While the female birth control pill has been around for more than half a century, there is still no equivalent contraceptive method for men. No one factor is to blame for its absence, but rather a host of reasons, such as: the belief that birth control is a woman’s responsibility; the perception that women would not trust men to use contraception; the concern for side effects; and the scientific and commercial complexities of developing an effective contraceptive for men. However, despite these barriers, recent social and scientific advancements have made the possibility of the male birth control pill closer than ever to its fruition.

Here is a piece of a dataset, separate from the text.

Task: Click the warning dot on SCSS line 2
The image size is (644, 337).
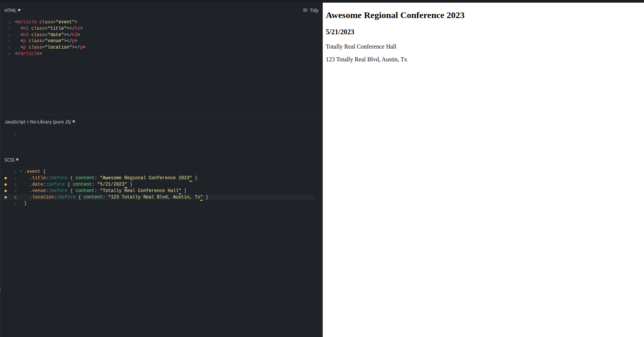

Ever since the first birth control pill was approved by the FDA in 1960 (Thompson 2013), the responsibility of preventing pregnancy has largely fallen to women. This is likely due in part to the fact that women are more immediately affected by pregnancy and have to contend with its discomforts and risks. Still, men are equally responsible for their children once born, and they are increasingly involved in childcare as well. 15 percent of single parents are men, and 154,000 men in the U.S. are stay-at-home dads (Campo-Englestein 2012), so assuming more responsibility for contraception would turn to a man’s advantage. According to one study, more than 70 percent of men agree that they should play more of a part in the use of birth control (Glasier, et al. 2000). Unfortunately, at this point in time there are limited birth control methods for men, which include condoms, abstinence, vasectomy, withdrawal, and outercourse (Kaltveit 2011). Since women have many more choices in contraception, they are naturally the ones who have to decide which method to use, obtain it, use it, and then deal with the side effects. Perhaps if the male birth control pill was available, the additional contraceptive options would motivate men to alleviate some of the burden typically borne by women.
But, if the male pill was accessible, would women trust men to take it? The common perception often portrayed by the media is that women don’t even trust men to take out the trash, much less to take responsibility for birth control (Campo-Engelstein 2012). In spite of this, a majority of women in committed relationships say they would have faith in their partners to use contraception, as found by a survey of nearly 2,000 women (Glasier, et al. 2000).
In addition to the question of women’s trust, there is the common notion that men have no interest in taking a birth control pill. On the contrary, various surveys have demonstrated that a significant percentage of men would consider taking male hormonal contraception (Campo-Engelstein 2012). So, if there is such a demand for the male birth control pill, why isn’t one available yet?
Multiple versions of male hormonal contraception and/or male birth control pills have been in development since the 1970s, but none have proven to be acceptable as of yet (Mack 48). One reason for the difficulty is that there are more challenges in regulating men’s’ fertility than women’s; millions of sperm are continuously produced by men versus one egg per month by women (Cornish & Stein 2016). Also, studies on male contraception are often terminated due to side effects experienced by men who participate in trials. These side effects are typically similar to and often less severe than those endured by women from female contraceptives (acne, weight gain, mood disorders, and increased libido for men versus weight gain, headaches, nausea, anxiety and blood clots for women, to name a few). But, men are apparently less willing to cope with these adversities, perhaps because they do not face the possibility of getting pregnant (Cornish & Stein 2016). Meanwhile, many women are forced to choose between the unpleasant side effects of birth control and an unplanned pregnancy, and they often view this predicament as an extension of women’s overall inequality. The one-sidedness of their burden is also evident in the statistics of female versus male sterilization. Vasectomies are less expensive and less risky than tubal ligation, yet nearly 30% of women depend on female sterilization for birth control as compared to the 9.2% who depend on male sterilization (Bartz 2008). Additionally, pharmaceutical companies have little interest in products that do not guarantee substantially lucrative results. Some of the most promising developments in male contraception have been abandoned since they were long-term treatments that would be less profitable than daily administered birth control, such as the female pill (Watson & Conger 2005).
Ultimately, there has been much progress in recent years toward developing an effective male birth control pill or its equivalent. The movement for women’s equality has inspired greater reception to male contraception and has driven the demand for men to assume more responsibility in preventing pregnancy. Along with these evolving attitudes, scientific slowly but steadily approaching the answer to male birth control with minimal to no unwanted side effects. As long as there is consumer demand and acceptance for it, the motivation to find a solution to alternative methods of male contraception will continue and may soon be delivered. And this may in turn lead to a renewed interest in discovering better birth control options with less side effects for women, and thus greater equality as well.